An estimated 300 of about 420 eligible players voted Aug. 30 and Thursday in the election handled by the National Labor Relations Board. Ballots cast against decertification, in effect, ratified a six-year collective bargaining agreement reached Aug. 8 between the league and union executives.
U.S. District Judge David Doty said yesterday in Minneapolis he would wait for the results of the voting before deciding whether to lift the owners' lockout that has been in place since July 1 and threatens the start of the season.
Doty heard arguments on the antitrust suit filed against the league by Chicago's Michael Jordan, New York's Patrick Ewing and 14 other dissident players. Those players sought a preliminary injunction to end the lockout, but the NLRB argued the court should delay action.
Free agent Scott Skiles, who spent last season with Washington, asked to be removed as a plaintiff in the players' suit.

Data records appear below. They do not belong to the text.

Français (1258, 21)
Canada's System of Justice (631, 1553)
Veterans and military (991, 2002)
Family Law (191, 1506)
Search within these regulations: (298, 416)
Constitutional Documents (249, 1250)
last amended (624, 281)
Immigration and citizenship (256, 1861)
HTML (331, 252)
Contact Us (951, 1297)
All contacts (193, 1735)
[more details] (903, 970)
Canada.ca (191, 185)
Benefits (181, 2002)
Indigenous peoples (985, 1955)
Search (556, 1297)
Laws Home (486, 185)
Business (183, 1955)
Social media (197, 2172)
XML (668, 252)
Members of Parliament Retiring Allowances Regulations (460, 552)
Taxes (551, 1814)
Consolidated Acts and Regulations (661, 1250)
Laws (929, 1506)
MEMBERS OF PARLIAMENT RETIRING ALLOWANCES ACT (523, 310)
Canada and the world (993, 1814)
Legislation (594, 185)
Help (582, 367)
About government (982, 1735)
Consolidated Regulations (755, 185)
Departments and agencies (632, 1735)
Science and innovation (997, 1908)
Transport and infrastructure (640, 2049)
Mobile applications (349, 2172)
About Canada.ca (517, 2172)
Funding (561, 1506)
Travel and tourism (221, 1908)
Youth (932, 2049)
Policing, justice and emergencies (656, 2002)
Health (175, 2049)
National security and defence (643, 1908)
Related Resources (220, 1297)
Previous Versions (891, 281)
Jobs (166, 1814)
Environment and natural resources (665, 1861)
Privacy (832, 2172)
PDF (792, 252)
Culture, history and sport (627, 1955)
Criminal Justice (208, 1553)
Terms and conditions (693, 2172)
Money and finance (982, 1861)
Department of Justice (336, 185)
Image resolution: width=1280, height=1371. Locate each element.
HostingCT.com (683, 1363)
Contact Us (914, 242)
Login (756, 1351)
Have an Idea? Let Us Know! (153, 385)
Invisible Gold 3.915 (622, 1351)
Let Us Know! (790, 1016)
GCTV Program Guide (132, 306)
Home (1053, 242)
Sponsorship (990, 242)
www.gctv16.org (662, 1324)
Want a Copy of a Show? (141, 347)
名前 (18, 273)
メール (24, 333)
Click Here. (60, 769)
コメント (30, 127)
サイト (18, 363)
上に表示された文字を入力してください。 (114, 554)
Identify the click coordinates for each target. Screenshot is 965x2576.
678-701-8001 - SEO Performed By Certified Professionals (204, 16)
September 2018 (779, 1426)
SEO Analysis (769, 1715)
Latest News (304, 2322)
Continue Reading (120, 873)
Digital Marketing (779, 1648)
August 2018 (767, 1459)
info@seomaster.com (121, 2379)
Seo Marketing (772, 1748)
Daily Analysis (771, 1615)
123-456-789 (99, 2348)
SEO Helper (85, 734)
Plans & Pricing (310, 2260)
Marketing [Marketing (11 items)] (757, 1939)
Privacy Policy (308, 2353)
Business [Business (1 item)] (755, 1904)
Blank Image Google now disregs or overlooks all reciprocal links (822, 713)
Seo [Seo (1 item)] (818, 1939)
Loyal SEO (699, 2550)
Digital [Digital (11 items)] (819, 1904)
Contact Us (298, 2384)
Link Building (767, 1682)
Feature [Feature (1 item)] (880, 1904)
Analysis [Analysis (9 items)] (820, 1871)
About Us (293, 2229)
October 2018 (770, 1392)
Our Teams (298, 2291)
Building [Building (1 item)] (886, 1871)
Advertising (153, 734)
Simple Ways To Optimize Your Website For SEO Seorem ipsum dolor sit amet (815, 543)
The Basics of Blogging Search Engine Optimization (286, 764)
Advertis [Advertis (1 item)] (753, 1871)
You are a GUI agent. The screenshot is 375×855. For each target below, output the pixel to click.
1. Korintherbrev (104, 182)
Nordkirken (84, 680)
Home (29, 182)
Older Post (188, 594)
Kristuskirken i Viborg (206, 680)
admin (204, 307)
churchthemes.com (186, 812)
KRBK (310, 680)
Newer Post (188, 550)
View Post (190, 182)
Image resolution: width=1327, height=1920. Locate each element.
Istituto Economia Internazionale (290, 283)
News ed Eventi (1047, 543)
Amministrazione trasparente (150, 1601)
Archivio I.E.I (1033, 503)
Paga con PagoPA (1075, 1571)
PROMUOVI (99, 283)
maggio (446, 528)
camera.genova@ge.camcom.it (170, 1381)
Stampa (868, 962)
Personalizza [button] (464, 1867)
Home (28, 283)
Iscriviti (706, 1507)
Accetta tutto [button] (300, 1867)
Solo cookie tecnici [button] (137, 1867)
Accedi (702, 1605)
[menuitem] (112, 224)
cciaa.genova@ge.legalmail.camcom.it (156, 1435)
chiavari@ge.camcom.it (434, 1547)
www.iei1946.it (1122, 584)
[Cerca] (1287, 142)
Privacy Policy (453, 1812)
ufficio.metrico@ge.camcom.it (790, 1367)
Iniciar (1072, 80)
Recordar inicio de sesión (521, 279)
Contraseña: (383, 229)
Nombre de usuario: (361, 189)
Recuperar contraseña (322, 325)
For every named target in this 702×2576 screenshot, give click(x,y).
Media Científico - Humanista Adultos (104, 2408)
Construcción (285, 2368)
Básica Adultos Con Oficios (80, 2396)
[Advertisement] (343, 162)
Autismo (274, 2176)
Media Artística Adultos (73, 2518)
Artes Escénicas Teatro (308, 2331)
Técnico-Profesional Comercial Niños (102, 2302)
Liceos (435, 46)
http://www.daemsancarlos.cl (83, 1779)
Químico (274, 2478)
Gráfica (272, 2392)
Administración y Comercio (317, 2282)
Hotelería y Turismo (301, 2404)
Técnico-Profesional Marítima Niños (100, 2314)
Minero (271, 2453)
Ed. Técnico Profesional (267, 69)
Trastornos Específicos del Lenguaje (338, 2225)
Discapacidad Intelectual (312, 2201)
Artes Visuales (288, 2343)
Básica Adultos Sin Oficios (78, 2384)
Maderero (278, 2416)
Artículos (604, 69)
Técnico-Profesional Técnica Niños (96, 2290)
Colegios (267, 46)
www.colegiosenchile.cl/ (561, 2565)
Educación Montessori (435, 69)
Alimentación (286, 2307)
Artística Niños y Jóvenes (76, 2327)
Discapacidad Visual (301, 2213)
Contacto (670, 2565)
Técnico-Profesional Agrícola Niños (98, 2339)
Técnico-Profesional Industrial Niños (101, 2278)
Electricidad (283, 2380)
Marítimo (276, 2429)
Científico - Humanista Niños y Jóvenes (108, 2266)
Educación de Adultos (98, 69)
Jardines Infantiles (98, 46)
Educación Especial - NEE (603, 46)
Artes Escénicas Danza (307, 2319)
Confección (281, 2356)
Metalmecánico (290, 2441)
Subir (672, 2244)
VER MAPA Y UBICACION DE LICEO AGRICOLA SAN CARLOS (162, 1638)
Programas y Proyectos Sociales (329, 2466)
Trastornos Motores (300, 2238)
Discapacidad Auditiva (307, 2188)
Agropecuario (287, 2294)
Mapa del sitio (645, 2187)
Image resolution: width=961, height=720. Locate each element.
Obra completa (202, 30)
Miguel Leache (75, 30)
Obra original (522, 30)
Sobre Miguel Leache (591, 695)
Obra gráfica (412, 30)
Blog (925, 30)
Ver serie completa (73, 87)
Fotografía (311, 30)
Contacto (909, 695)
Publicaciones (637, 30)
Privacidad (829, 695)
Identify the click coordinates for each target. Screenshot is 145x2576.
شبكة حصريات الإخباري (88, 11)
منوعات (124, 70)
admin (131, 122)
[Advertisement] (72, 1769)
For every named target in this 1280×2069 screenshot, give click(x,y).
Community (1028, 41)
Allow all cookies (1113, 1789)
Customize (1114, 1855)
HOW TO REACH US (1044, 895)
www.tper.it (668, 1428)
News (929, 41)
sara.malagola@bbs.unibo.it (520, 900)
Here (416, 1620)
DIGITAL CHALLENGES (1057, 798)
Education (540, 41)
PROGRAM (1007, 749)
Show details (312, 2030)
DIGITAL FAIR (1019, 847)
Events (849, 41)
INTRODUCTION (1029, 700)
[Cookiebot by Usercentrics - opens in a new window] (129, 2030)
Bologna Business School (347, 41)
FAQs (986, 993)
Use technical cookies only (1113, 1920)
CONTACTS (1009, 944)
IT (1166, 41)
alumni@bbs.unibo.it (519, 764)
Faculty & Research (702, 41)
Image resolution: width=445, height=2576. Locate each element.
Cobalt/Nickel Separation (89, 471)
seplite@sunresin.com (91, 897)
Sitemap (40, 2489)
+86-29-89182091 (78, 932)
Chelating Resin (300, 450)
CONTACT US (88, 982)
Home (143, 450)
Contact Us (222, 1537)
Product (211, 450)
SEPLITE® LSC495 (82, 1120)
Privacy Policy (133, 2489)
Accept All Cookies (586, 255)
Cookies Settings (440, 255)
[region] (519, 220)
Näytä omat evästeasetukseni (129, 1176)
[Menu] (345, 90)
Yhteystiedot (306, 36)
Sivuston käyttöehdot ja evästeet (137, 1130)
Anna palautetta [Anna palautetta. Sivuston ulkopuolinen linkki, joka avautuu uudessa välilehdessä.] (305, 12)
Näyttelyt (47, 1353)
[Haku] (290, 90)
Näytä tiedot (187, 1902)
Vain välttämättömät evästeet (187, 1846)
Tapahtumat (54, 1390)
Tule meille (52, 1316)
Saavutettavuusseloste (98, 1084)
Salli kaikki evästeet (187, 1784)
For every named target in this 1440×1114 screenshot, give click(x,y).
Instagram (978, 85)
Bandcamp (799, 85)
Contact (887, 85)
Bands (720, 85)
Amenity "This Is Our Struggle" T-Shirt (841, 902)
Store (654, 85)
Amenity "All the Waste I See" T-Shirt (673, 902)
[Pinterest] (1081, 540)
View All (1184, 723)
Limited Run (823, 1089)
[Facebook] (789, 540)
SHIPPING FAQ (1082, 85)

Skiles' agent, Keith Glass, withdrew from the 14-member agents advisory committee that has supported decertification, saying he was "very uneasy about both sides."
Doty gave no indication of how he would rule on the players' suit, nor did he say whether he would grant the league's motion to transfer the case to federal court in New York.
Two unfair labor practice complaints remain: one filed by the league against the agents, the other by Sacramento's Mitch Richmond against commissioner David Stern.
Even if decertification fails, the lockout is expected to remain in place for at least an additional week. That would allow time for the player reps and the owners to hold formal ratification votes.